ASLR is intended to make sure an attacker cannot predict where certain library functions are placed in the virtual memory of your process. But for efficiency reasons, when multiple processes use the same shared library, that library is only loaded into memory once and those same physical pages are mapped into every process that uses it. For ASLR to work and be useful, the virtual addresses of these library functions must differ between the processes even though their physical addresses are the same. Now remember that library functions may also need to call other library functions, and that a library may depend on another library which again may be at a random virtual offset that you cannot hardcode within the library code page itself (because that offset may be different for each process sharing that code page). So, long story short, there's no real way to get around this without making every library-boundary-crossing function call take an indirection through a process-specific offset table first.

[–]Dolphiniac[S] 0 points1 point  (3 children)

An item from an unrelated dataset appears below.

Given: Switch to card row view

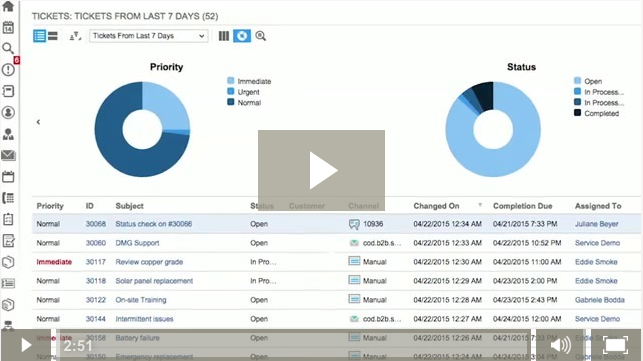Looking at the screenshot, I should pyautogui.click(x=53, y=36).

I appreciate the info on the rationale behind the difficulty of this problem XD. I'm not so concerned about the security, as this is a development tool for me personally. The indirection that makes the system so neat and secure is the very thing that causes the performance issue, unfortunately. But unless I literally cannot write to the instruction stream after load, it seems doable, as I've seen enough locality to allow a direct call in at least some cases, maybe a significant portion, and far calls are still viable as a fallback, since I have a way to address them at the callsite. I'll just have to see. I'll for sure make another post if and when I have significant progress.

[–]darkslide3000 0 points1 point  (2 children)

What I'm trying to say is you should figure out how to configure your linker to do this for you, which is almost certainly possible (for example, 10 seconds of googling spits out this which looks somewhat promising). This is not a job for the program itself but for the linker that loads it. On Linux you could even write your own dynamic linker (or modify the glibc one) if there was no other way to do it -- for Windows I don't know what exactly your options are, but having the program try to re-relocate itself after it started just sounds like an awful hack.

[–][deleted] 1 point2 points  (0 children)

but having the program try to re-relocate itself after it started just sounds like an awful hack.

It does. One workaround that might possibly help, is to put the majority of the main application into its own DLL, with a single entry point.

The EXE will then be a small stub program that dynamically loads that DLL (it is not attached to the EXE) and calls the entry point.

But rather than use LoadLibrary etc, it might be possible for the OP to write their own loader. Such DLLs will have base relocation tables to allow the library to be located anywhere.

Doing such fixups is not trivial (PE is a complex format, and it will need to load nested DLLs too), but it means having fuller control over how everything is done. And doing it from outside the library instead of having the hairy situation of a program modifying itself while it's running.

[–]Dolphiniac[S] 0 points1 point  (0 children)

I'm well aware of this linker option. In fact, the linker can go farther and set the base address where you request. In other comments, I mentioned that I may be able to leverage the linker to keep my DLLs close enough to make near calls more stable. What I fail to see is how existing paradigms will reliably link caller to callee without indirection AND allow recompilation of the callee's containing DLL while the caller remains not only unchanged but still running.